13. The method according to the claim 12, wherein the polymer is substantially a polyaniline.

14. The method according to the claim 10, wherein the media material is substantially a material having adhesive and conductive ability.

15. The method according to the claim 14, wherein the media material is silver paste.

16. The method according to the claim 10, wherein the carbon nanotube material is the mixture of an alcohol and the plurality of carbon nanotubes.

17. The method according to the claim 10, wherein the electromagnetic wave is selected from a group consisting of a full band laser and an ultra violet wave.

18. The method according to the claim 10, wherein a focusing unit comprising a lens and a mask is disposed between the electromagnetic wave and the bearing plate.

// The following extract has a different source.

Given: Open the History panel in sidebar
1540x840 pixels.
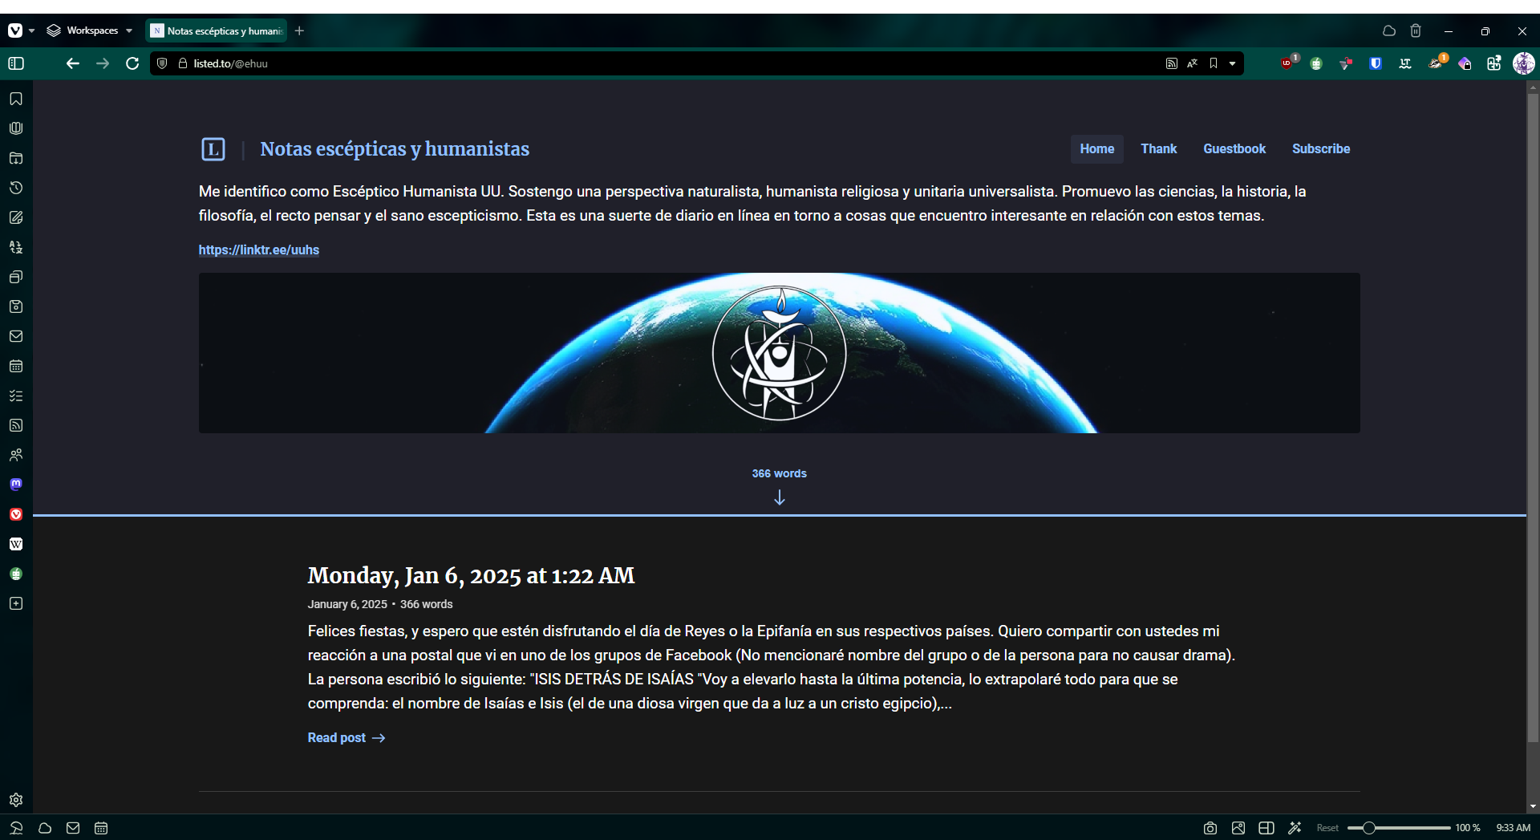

19. The method according to the claim 10, wherein a beam splitting unit is disposed between the electromagnetic wave and the bearing plate.

20. A method for implanting carbon nanotubes, comprising the steps of:

providing a substrate structure with a plurality of gate apertures, while embedding a CNT field emission source in each gate aperture;

removing the CNT field emission source having defects;

coating a media material on a bearing plate;

utilizing an electromagnetic wave to force the media material to adhere to the surface of a substrate while enabling the media material adhered on the substrate to form a media layer;

coating a layer of a carbon nanotube material having a plurality of carbon nanotubes on the bearing plate; and

implanting the carbon nanotubes, coated on the bearing plate, on the media layer through an electromagnetic wave.

21. The method according to the claim 20, wherein the substrate structure further comprises:

a cathode plate; and

a gate structure, including a insulating layer formed on the cathode plate and a gating layer formed on the insulating layer;

wherein each gate aperture is channeling through the insulating layer and the gating layer to contact with the cathode plate.

22. The method according to the claim 20, the carbon nanotube material is the mixture of a polymer and the plurality of carbon nanotubes.

23. The method according to the claim 22, wherein the polymer is substantially a polyaniline.

24. The method according to the claim 20, wherein the carbon nanotube material is the mixture of an alcohol and the plurality of carbon nanotubes.

25. The method according to the claim 20, wherein the media material is substantially a material having adhesive and conductive ability.

26. The method according to the claim 25, wherein the media material is silver paste.

27. The method according to the claim 20, wherein the electromagnetic wave is selected from a group consisting of a full band laser and an ultra violet wave.

28. The method according to the claim 20, wherein the method for removing the CNT field emission source having defects is to utilize an electromagnetic wave.

29. The method according to the claim 20, wherein a focusing unit comprising a lens and a mask is disposed between the electromagnetic wave and the bearing plate.

30. The method according to the claim 20, wherein a beam splitting unit is disposed between the electromagnetic wave and the bearing plate.